Identify all lines below that hold "will" and collect them.

Records for processing:
########

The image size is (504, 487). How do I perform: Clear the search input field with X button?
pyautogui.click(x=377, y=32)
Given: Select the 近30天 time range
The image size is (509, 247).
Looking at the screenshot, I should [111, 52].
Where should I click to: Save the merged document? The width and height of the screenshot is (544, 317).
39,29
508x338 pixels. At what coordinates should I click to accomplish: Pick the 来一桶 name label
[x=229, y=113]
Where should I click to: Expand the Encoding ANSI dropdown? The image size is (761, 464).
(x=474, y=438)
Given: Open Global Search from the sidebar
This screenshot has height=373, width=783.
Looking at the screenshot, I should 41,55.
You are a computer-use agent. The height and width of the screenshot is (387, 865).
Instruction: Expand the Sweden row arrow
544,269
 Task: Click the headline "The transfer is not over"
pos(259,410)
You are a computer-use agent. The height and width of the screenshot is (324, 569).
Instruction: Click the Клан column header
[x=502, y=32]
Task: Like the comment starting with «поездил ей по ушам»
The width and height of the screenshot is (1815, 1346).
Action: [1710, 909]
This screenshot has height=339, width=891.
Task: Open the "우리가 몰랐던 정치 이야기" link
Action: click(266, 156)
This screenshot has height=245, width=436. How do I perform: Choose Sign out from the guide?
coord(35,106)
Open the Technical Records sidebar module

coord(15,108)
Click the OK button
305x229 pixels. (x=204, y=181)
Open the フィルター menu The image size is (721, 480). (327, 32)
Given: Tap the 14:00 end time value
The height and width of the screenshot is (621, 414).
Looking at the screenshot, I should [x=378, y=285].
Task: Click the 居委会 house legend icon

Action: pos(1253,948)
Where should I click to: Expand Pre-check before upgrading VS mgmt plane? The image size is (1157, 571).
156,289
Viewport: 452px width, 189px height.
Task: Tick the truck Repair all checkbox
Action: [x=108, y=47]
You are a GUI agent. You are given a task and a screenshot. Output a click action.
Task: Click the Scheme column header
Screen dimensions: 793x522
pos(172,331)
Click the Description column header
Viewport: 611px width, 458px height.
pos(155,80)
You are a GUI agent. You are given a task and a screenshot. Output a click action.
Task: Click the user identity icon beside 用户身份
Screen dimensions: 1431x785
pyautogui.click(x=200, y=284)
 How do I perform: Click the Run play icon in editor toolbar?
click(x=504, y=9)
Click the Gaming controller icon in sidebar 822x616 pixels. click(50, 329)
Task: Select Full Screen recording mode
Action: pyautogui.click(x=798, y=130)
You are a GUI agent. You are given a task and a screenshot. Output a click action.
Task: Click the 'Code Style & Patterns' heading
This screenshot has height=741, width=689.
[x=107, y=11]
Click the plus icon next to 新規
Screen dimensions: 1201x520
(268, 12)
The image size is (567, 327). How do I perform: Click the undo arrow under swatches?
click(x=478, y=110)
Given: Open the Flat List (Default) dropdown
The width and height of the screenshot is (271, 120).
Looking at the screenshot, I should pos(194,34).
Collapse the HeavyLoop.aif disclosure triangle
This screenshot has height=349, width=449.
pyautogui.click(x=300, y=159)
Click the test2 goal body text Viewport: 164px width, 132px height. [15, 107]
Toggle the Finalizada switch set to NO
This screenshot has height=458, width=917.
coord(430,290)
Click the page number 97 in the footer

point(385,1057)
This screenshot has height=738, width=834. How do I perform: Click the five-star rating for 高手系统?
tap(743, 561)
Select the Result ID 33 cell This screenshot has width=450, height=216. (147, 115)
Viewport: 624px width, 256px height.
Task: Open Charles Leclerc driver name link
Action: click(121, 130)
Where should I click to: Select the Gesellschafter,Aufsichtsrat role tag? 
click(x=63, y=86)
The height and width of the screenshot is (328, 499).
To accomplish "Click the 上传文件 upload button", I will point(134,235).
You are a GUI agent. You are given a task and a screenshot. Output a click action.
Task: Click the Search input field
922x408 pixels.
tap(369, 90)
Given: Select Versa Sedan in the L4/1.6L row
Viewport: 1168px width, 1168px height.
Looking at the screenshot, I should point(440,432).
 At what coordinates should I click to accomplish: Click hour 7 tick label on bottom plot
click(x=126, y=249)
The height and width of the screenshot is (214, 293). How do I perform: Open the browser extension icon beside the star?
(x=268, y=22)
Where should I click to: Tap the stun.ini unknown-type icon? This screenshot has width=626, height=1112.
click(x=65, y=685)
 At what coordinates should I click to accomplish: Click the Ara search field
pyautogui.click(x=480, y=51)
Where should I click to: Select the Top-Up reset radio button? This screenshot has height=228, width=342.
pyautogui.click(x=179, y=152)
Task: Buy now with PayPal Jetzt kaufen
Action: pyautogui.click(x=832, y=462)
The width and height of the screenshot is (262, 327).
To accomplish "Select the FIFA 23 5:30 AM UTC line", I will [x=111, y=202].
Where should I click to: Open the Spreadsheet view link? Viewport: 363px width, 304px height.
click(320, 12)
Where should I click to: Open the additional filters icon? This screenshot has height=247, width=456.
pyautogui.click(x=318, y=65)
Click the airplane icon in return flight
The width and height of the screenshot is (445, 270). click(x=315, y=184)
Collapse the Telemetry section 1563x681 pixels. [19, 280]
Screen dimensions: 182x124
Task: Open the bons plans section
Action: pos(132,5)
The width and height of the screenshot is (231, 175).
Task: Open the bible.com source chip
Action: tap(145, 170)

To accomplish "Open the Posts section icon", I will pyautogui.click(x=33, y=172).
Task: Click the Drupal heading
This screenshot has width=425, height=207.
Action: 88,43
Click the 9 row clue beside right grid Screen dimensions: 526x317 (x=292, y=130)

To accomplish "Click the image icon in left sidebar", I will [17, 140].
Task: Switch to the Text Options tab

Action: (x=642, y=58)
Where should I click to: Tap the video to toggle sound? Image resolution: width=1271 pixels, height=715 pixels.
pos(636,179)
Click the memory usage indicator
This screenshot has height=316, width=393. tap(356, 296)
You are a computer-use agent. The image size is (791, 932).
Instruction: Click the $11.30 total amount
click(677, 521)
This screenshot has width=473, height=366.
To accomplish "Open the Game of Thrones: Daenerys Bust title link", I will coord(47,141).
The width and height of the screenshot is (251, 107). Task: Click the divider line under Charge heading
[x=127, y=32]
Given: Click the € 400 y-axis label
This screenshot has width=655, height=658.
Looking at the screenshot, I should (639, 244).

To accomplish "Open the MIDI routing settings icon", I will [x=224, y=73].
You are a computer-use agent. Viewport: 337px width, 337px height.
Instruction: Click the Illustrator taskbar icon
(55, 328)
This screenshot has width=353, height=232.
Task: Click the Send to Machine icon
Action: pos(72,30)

########

Task solution:
To accomplish "Click the 上传文件 upload button", I will point(134,235).
To accomplish "Select the FIFA 23 5:30 AM UTC line", I will [x=111, y=202].
To accomplish "Open the Posts section icon", I will pyautogui.click(x=33, y=172).
To accomplish "Click the image icon in left sidebar", I will [17, 140].
To accomplish "Open the Game of Thrones: Daenerys Bust title link", I will coord(47,141).
To accomplish "Open the MIDI routing settings icon", I will [x=224, y=73].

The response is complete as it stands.